Marcuse controversially argues that this “one-dimensionality” is a form of totalitarianism. While we think of totalitarianism as being terroristic, such as Adolf Hitler’s regime in World War II-era Germany, it is not always so obviously terroristic and can actually be very comfortable. For Marcuse, a system that works to make people ignorant of their oppression and thus unable to liberate themselves is the very definition of totalitarianism. Marcuse lived in Germany as a Jew during Hitler’s reign of terroristic totalitarianism, and afterward lived in the United States for several decades and experienced this much more subtle totalitarianism. Marcuse argues that the “soft” totalitarianism of advanced industrial society may be more dangerous than terroristic totalitarianism because it is so insidious and invisible.
In the book's first section, Marcuse focuses on “one-dimensional society,” looking at the ways that this society claims to be both a “warfare” and “welfare” state. Advanced industrial society uses its technology to wage war and threaten the obliteration of all life at the same time that it proclaims to “care” through the welfare state, keeping its people dependent on a state that is death-dealing. Marcuse argues that both war and welfare are enslaving those within the state as well as those outside the state.

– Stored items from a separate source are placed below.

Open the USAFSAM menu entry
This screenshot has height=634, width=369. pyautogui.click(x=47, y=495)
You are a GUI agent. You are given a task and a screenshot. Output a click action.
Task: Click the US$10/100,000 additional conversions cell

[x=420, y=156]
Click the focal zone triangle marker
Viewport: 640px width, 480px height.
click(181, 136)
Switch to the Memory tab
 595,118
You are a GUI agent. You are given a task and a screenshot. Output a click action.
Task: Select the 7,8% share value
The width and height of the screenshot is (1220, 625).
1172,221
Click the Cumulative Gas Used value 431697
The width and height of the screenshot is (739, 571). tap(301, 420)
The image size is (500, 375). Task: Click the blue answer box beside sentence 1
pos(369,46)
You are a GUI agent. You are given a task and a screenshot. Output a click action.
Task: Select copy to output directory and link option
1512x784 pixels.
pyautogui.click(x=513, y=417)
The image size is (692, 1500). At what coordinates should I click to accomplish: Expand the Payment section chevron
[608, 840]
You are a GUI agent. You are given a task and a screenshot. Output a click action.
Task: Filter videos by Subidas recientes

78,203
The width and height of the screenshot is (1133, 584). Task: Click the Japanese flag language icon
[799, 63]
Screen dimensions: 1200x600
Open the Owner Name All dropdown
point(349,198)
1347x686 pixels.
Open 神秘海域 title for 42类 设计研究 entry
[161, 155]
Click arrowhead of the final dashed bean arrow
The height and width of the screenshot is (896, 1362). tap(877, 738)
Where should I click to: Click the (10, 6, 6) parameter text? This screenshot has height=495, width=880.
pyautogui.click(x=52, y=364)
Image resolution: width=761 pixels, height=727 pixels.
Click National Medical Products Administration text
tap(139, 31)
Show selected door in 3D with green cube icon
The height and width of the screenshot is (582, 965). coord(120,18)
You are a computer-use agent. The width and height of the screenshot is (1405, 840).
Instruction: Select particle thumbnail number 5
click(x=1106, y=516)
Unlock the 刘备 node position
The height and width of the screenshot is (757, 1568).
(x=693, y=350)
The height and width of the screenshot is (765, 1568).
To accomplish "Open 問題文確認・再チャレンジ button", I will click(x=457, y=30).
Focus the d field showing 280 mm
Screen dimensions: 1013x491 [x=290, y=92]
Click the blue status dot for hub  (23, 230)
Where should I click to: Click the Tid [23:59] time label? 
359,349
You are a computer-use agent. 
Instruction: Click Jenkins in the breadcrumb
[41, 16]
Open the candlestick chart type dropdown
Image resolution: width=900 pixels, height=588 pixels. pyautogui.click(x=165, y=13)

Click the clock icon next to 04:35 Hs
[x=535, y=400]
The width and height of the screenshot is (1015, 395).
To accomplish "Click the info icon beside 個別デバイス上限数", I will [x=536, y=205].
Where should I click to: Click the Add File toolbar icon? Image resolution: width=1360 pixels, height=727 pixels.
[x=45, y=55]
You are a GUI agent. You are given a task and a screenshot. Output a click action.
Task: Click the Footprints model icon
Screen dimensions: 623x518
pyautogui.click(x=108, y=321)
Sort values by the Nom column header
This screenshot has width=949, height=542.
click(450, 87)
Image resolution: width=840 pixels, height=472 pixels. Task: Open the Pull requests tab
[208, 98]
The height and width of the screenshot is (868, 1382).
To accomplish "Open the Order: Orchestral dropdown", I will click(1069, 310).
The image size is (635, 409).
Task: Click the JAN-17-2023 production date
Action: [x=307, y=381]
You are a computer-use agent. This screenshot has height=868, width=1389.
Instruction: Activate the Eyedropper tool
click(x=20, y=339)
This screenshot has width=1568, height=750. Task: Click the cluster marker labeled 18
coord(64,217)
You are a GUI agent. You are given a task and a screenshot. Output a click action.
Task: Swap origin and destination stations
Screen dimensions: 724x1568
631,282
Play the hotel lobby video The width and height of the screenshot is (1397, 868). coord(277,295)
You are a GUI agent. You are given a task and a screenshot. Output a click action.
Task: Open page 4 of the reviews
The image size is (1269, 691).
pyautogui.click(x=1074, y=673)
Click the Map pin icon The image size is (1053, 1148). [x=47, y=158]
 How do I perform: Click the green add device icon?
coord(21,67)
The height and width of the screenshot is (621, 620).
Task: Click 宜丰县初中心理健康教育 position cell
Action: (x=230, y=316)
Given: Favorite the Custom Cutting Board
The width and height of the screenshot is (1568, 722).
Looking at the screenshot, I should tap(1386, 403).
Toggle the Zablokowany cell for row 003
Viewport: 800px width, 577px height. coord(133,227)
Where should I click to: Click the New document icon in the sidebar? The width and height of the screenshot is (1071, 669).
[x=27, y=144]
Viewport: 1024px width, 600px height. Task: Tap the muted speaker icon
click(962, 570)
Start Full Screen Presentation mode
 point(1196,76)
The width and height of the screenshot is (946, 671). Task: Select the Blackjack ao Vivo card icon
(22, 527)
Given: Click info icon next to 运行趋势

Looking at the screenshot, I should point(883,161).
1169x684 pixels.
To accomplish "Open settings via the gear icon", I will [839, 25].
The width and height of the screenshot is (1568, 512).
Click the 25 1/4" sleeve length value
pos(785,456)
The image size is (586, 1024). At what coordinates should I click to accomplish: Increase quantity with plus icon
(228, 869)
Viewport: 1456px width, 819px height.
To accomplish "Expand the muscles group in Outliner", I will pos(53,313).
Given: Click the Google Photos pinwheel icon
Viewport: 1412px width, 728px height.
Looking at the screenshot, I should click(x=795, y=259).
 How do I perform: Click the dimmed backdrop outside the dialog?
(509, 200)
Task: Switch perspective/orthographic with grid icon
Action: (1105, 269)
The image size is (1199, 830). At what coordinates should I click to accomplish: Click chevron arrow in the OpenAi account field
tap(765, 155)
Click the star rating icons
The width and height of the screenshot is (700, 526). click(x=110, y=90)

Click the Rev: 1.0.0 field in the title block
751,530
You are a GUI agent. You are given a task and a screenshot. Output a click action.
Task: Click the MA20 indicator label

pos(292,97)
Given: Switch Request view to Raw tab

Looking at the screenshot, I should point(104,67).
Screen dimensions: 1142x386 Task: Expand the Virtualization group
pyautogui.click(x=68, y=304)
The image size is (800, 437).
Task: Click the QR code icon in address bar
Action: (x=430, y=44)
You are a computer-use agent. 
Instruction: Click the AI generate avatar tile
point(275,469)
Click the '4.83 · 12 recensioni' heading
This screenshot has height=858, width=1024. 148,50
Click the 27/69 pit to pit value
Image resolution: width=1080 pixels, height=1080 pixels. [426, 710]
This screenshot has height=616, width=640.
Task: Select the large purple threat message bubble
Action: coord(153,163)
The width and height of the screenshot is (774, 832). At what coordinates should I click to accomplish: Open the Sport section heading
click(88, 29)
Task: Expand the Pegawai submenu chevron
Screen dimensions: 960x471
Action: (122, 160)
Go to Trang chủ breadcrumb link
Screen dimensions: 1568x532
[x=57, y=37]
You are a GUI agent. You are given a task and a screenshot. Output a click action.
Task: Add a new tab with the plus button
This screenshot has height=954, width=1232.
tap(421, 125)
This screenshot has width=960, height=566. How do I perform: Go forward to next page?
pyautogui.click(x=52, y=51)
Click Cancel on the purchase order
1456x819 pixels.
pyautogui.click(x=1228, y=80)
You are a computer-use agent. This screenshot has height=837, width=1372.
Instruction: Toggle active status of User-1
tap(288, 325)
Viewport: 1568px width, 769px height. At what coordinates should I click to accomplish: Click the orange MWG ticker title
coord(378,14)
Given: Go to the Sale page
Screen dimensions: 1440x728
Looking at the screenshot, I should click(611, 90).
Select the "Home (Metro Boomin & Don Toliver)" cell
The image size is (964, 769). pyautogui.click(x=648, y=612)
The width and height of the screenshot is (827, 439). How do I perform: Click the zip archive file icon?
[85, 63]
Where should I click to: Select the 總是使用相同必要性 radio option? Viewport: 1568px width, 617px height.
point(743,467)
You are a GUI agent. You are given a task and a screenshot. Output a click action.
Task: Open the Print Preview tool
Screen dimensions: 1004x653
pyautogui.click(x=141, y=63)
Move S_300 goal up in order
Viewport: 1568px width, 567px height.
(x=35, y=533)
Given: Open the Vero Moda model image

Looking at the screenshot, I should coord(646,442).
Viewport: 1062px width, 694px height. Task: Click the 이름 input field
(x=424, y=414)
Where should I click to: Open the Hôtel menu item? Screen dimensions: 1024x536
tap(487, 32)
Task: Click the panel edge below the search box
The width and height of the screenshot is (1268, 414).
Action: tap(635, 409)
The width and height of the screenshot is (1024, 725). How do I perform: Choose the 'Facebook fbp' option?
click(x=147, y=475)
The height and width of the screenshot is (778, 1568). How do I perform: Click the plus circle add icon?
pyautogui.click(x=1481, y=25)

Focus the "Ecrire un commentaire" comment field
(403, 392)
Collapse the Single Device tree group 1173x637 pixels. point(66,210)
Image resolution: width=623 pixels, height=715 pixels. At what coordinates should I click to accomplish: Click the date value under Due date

Advanced industrial society also promises a false liberation in the supposed end of the repression of desire, specifically sexual desire. The 1960s mantra of “free love” leads people to believe they are sexually liberated by having a lot of sex with different people. Marcuse insists that this supposed liberation is actually repressive: Humans are so focused on increasing the quantity of sexual experiences that the erotic energy of the nonhuman, natural world is no longer recognized or experienced by people, as all erotic energy is channeled into a narrow idea of human sexuality concentrated on sexual acts. This results in an impoverished experience of human sexuality because it is cut off from other erotic energies imbued in the world.
Art, like sexuality, has also become “free,” available to all at any time, fully incorporated into society. In this incorporation, however, art (like sexuality) has lost its radical energy, which existed in the past in a different dimension. Like the erotic energy of the nonhuman world, the radical energy of art has been flattened in service of a consumable, reproducible version of itself. Language and discourse have also been flattened, manipulated to include contradiction not as a relation in which one thing is in tension with one another but, instead, as a relation in which contradiction can become unification. Thus, phrases such as “clean bombs” and “peace is war” are ubiquitous and accepted by the population, who do not revolt against this obscene “unification.”
The second section moves into a dense, philosophical discussion of “one-dimensional thinking.” Marcuse traces Western philosophy from Plato and Aristotle to the present moment. He argues that the Platonic dialogues, in which truth is pursued in Socratic dialogue, are grounded in dialectical thinking in the pursuit of truth. These dialogues begin with an assumption and then examine and revise that assumption; this process requires that tensions be considered (rather than flattened) in the creation of new modes of thinking. He considers classical Greek philosophy in contrast to advanced industrial society’s thinking, concluding this section with the smoothness of academic philosophy, which proclaims itself useless and, thus, is not true philosophy. Classical and Marxist dialectical thinking provide the foundation for alternatives to one-dimensional thinking and are therefore alternatives to a one-dimensional society.
The final section of the book puts forth Marcuse’s vision of revolution, which is the “pacification of nature.” Marcuse argues that the current technological system must be destroyed and technics must, instead of accumulating power, aim to reduce power and approach the world nonviolently.